Hoy es uno de esos buenos días para confesar que mi marido y yo hemos visto, no menos de una media docena de veces, Bajos Instintos, la película que convirtió en estrella a la actriz norteamericana Sharon Stone, a partir de una secuencia de menos de 10 segundos que han sido quizá los más rebobinados de la historia desde que las películas fueron accesibles al público en sus hogares a través de formatos diversos, lo mismo el cassette VHS que uno iba a rentar a Blockbuster, que los discos compactos digitales, los sistemas de televisión por paga que permitían grabar si la programación te tomaba ocupado, y por supuesto, mediante las grandes empresas que dominan hoy en día el streaming digital.
La escena se desarrolla, como todo mundo sabe, en una oficina policiaca donde un grupo de agentes interrogan a la escritora Catherine Tramell, interpretada por Stone, como sospechosa del homicidio de su novio, Johnny Boz, muerto en condiciones similares a una novela escrita por Tramell. El personaje habla con una soltura avanzada para la época (1992, año de la balcanización de la antigua URSS, de la elección de Clinton y de protestas raciales en California por el asesinato de Rodney King; de la lucha contra el apartheid en Sudáfrica, de Nelson Mandela, del fallido golpe de estado chavista en Venezuela y del populismo de Manuel Antonio Noriega en Panamá y de Fujimori en Perú) sobre la relación íntima que mantenía con la víctima del crimen que investigan las autoridades.
■ ■ ■ ■ ■
**Objetivo**
Prosigue el texto sobre la película Bajos Instintos a partir de su última oración.

**Conjunto de datos**
■ ■ ■ ■ ■
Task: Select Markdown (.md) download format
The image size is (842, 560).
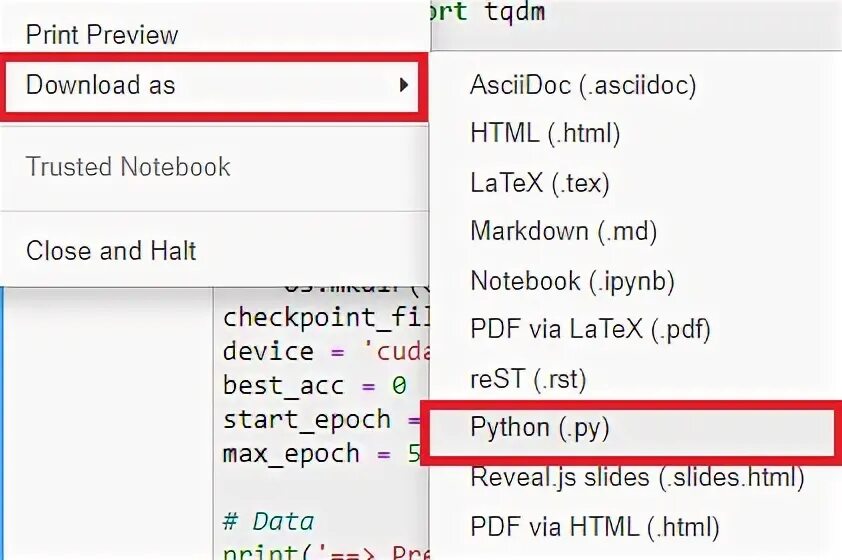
■ ■ ■ ■ ■
**Respuesta**
--Tendría que ser muy estúpida para matar a alguien tal y como lo describo en mi libro. Me estaría declarando a mí misma, asesina, dice Stone a los policias que tratan de acosarla preguntando si amarraba a su novio en la cama, o si utilizaba drogas mientras estaba con él. Ella responde con soltura que sí, y pregunta a Nick Curran (Michael Douglas, que luce igual de bello y espectacular que siempre) si lo ha hecho estando bajo el influjo de la cocaína.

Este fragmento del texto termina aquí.